Objective: Atrial fibrillation (AF) has been shown in numerous studies to significantly decrease patient’s quality of life. The Cox-Maze procedure has excellent long-term efficacy in curing AF. However, it is unknown whether this procedure improves long-term quality of life in these patients. The purpose of this study was to examine late quality of life in patients who underwent a lone Cox-Maze procedure.
Methods: Between 1987 and 2003, 163 patients underwent a Cox-Maze procedure for lone AF at our institution. Of these, 68 patients agreed and completed the Medical Outcomes Study Short Form 36 Health Survey. Scores from the age-matched general U.S. population were normalized to a mean of 50 and standard deviation of 10 to facilitate comparison. Collected data were compared with the norm-based score for each domain using a one-sample t test. Four patients were removed from the analysis because of AF recurrence.

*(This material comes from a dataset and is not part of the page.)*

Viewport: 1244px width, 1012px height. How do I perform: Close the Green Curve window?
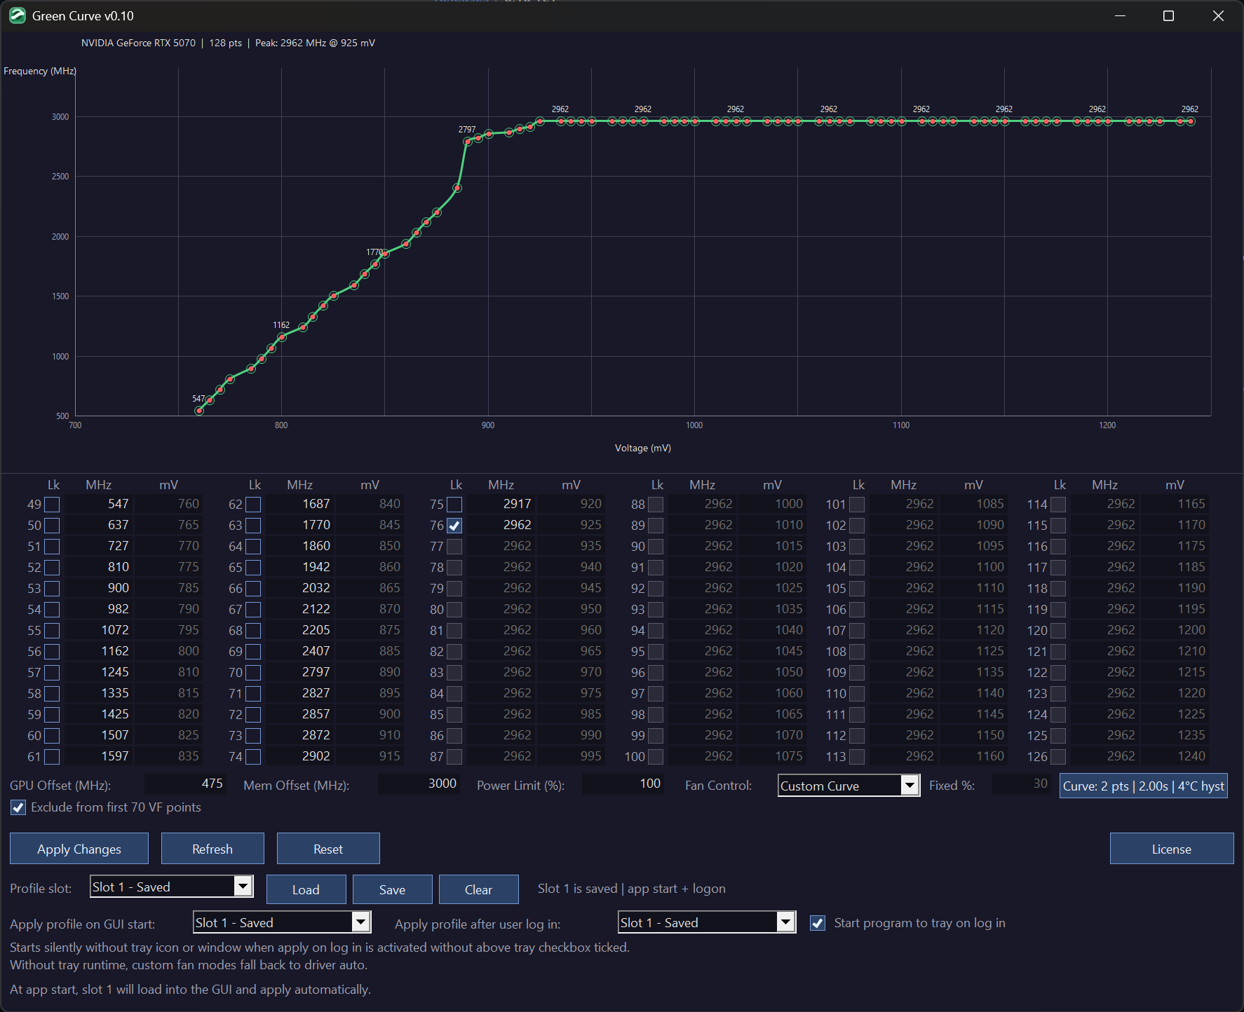tap(1218, 15)
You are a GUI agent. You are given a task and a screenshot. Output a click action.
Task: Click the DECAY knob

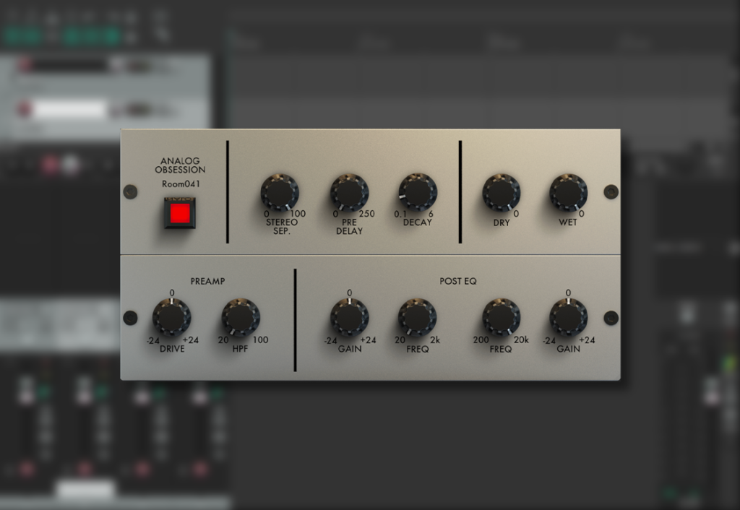(418, 193)
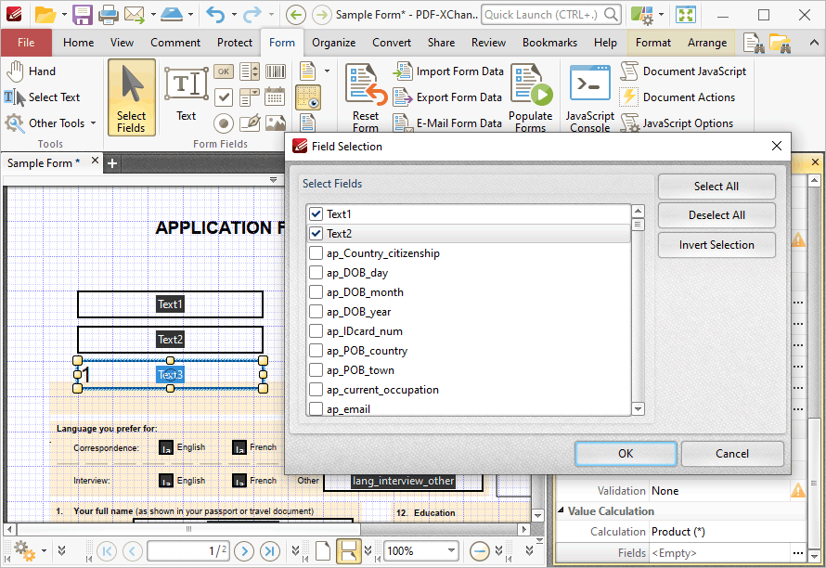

Results: There were 52 males (81%). Mean age was 52.6 ± 9.5 years. Preoperatively, 37 patients (58%) had paroxysmal and 25 patients (39%) had persistent or permanent AF. The mean duration of AF before surgery was 9.8 ± 8.2 years. There was no statistical difference in norm-based scores between the Cox-Maze procedure group and the age-matched general U.S. population in any of the eight health domains at a mean follow-up of 8.7 ± 3.7 years.
Conclusion: Our results suggest that the Cox-Maze procedure cures AF in the majority of patients, and that those patients who are cured had a normal quality of life when compared with the general population at late follow-up.